张叔夜想了想,以现在大宋的国力而言,夏州真是可有可无的,而且也在长城外,太拉西夏仇恨,在不把西夏灭国的前提下,的确范不着占领夏州。至于高方平要的这三州,陶节夫早前反复说过了,那才是大宋需要的,确保长治久安的战略区域。
张叔夜道:“这里权且不说,说说他为何在占据优势的情况下对你西夏放水,你们给他的好处是什么?”
察哥道:“他说他无权利给西夏政策,一切还需要来汴京商谈。”
张叔夜苦笑道:“别扯犊子,那仅仅是个官面说法,事实上手握实力在西夏的人是他,你们和他私下达成的城下之盟,朝廷很难有效颠覆,一切都是走个手续而已。

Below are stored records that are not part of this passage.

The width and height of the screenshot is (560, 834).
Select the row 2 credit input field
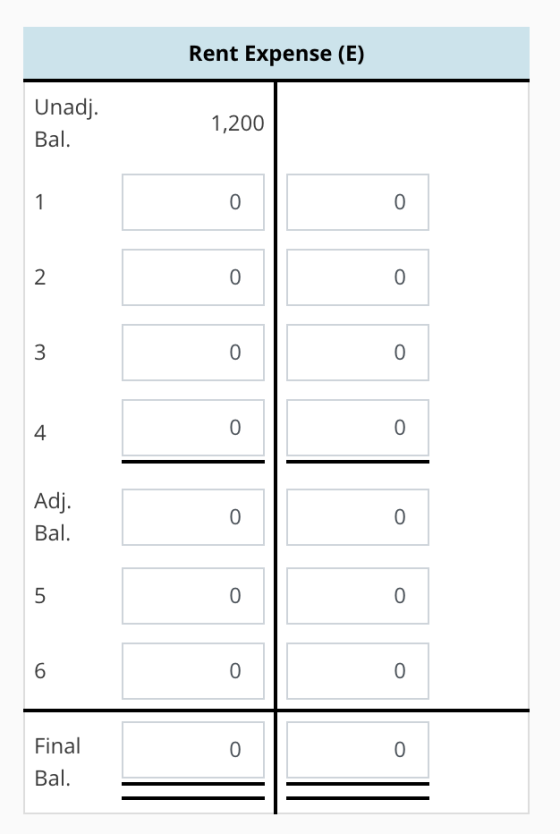tap(357, 277)
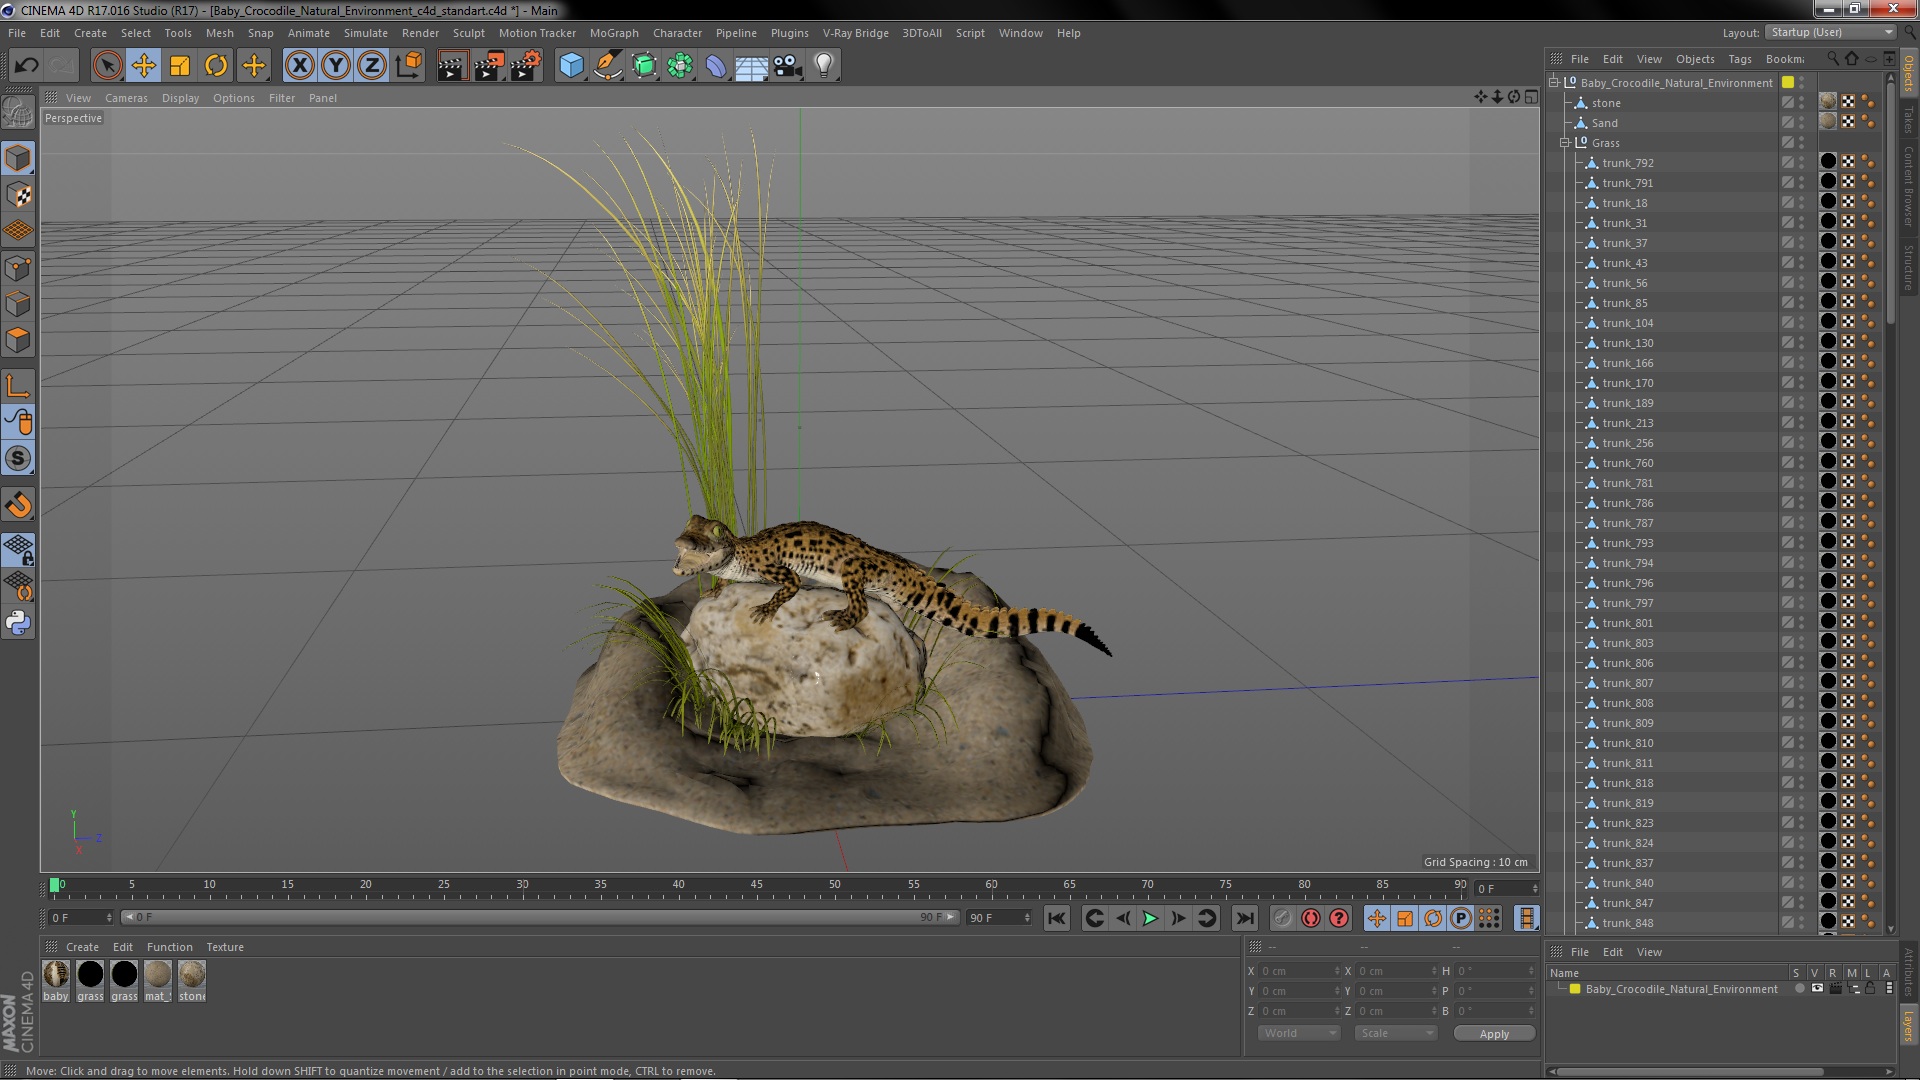Select the Move tool in toolbar
This screenshot has height=1080, width=1920.
point(143,66)
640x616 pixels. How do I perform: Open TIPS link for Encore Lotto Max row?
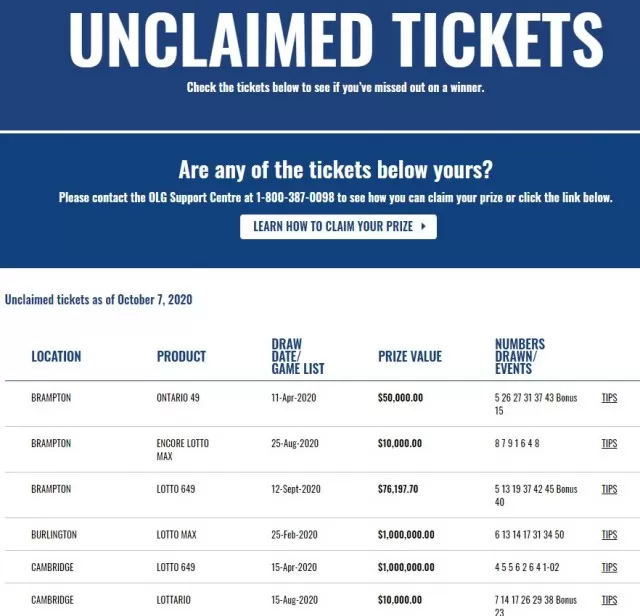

因为利益肯定要靠军队打出来。在他已经撂挑子的现在给他下令也没用,他不会打。若临阵换将,不但你察哥正中下怀,在陶节夫因病退下的现在,那群他麾下的兵痞也没谁可以有效节制,所以换帅臣去了也是白搭,相反会因低效的瞎指挥而内耗损伤。他小子真是丧心病狂,是看准了所有政治时机,才对你西夏放水的。”
察哥笑道:“他果然是您的门生,还是您了解他。”
喝了一口茶,察哥又道:“既然相爷您是明白人,那我也就交底。高方平和我达成默契,当下宋国并不具备真正对西夏灭国的能力,目前西夏面临的内部矛盾,以及粮食的短缺,他也承认他无法解决这些人的福利问题,若一味从大宋抽血安抚,他对不起大宋固有子民,若不管西夏人死活,那就不符合新政权的利益。”
张叔夜当然是懂民生懂政务的,只是还来不及朝这个方面想,这下倒是楞了,原来这才是他不全力拉仇恨,不灭西平府的缘故?